Give the entries as a numbered list with blank lines omitted, starting at the line that contains "Select Krypton (Kr) on the table" and going through the end of the entries.

======== Data provided

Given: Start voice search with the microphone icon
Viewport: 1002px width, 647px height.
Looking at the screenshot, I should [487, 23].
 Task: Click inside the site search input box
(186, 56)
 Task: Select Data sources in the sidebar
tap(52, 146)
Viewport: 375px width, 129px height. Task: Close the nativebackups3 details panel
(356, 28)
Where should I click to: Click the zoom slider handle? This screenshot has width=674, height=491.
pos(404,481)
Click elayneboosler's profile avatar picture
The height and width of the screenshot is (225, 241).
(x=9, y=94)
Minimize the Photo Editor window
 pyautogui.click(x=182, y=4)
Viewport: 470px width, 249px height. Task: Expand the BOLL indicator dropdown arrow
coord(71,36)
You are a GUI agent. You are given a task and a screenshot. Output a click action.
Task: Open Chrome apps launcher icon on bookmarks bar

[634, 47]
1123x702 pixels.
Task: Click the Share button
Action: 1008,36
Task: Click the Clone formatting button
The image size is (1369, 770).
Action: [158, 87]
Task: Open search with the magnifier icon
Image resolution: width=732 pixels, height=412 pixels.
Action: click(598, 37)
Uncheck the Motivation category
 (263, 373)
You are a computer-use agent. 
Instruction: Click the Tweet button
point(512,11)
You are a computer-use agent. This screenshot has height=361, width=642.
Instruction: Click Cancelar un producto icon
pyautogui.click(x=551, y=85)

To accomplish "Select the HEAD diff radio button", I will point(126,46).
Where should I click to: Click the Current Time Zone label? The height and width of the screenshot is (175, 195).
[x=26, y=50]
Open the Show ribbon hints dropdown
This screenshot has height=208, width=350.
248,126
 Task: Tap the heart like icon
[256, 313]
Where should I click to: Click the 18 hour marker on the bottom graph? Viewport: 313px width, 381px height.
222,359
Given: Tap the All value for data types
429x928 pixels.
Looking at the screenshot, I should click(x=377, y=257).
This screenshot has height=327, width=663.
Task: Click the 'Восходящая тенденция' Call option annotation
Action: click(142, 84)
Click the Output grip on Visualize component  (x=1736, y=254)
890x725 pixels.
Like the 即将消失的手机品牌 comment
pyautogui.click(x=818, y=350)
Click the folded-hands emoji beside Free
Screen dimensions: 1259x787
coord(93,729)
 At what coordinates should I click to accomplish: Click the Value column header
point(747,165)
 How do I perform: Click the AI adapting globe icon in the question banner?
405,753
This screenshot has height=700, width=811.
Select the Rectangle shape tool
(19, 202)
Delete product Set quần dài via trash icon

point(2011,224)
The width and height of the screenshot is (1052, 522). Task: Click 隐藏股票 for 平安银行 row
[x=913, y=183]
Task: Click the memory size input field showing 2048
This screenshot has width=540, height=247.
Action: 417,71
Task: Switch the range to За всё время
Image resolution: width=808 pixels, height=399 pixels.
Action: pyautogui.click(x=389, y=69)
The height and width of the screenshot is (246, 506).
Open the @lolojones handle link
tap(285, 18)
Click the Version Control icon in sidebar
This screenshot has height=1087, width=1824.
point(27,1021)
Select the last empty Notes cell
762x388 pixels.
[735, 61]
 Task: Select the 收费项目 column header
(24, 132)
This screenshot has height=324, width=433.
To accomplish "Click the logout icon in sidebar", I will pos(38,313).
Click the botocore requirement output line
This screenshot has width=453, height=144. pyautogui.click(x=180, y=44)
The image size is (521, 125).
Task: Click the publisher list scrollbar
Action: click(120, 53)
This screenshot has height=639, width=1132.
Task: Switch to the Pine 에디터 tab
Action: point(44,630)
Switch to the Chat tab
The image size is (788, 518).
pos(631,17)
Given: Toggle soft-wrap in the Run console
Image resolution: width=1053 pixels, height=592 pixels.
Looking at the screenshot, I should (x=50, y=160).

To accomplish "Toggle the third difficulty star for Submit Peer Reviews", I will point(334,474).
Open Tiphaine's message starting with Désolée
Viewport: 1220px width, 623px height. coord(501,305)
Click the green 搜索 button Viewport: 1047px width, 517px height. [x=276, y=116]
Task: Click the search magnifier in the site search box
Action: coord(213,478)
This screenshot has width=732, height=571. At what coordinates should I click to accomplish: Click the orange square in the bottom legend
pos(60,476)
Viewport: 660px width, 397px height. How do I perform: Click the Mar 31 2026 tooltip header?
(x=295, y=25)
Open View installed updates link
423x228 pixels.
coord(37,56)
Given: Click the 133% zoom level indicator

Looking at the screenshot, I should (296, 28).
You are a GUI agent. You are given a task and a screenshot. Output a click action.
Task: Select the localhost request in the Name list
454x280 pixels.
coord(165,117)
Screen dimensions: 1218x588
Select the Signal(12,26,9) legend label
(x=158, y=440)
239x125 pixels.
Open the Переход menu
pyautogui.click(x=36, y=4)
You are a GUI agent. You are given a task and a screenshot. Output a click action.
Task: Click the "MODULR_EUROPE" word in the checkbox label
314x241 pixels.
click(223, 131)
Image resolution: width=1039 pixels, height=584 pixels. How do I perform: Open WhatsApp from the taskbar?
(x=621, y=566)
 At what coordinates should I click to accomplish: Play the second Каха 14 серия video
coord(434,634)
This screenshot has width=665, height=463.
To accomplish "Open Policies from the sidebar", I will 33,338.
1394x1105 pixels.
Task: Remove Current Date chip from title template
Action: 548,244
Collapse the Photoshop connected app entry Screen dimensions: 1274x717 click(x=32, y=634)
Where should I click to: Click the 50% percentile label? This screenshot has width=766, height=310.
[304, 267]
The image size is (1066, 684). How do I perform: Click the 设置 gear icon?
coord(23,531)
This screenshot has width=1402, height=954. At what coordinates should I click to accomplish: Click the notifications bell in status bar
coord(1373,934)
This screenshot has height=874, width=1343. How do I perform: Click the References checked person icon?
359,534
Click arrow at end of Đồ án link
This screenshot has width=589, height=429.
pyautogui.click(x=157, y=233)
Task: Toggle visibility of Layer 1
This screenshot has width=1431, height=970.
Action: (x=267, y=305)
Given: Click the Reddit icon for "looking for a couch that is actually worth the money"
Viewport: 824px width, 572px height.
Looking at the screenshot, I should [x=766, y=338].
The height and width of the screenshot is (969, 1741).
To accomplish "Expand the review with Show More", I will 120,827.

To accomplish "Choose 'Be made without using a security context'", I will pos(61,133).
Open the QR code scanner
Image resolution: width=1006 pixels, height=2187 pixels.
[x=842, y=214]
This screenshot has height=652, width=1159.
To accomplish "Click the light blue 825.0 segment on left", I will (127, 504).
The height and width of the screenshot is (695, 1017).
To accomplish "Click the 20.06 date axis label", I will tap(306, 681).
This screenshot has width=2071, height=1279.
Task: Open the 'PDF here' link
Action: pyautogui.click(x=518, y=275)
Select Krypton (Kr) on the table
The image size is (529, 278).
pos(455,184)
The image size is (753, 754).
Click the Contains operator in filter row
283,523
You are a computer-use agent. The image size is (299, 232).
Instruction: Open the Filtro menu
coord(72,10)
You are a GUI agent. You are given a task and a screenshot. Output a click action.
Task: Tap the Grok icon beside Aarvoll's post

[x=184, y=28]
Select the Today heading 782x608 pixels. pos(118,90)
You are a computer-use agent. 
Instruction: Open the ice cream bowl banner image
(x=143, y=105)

================

Final result:
1. Select Krypton (Kr) on the table
2. The image size is (529, 278).
3. pos(455,184)
4. The image size is (753, 754).
5. Click the Contains operator in filter row
6. 283,523
7. You are a computer-use agent. The image size is (299, 232).
8. Instruction: Open the Filtro menu
9. coord(72,10)
10. You are a GUI agent. You are given a task and a screenshot. Output a click action.
11. Task: Tap the Grok icon beside Aarvoll's post
12. [x=184, y=28]
13. Select the Today heading 782x608 pixels. pos(118,90)
14. You are a computer-use agent. 
15. Instruction: Open the ice cream bowl banner image
16. (x=143, y=105)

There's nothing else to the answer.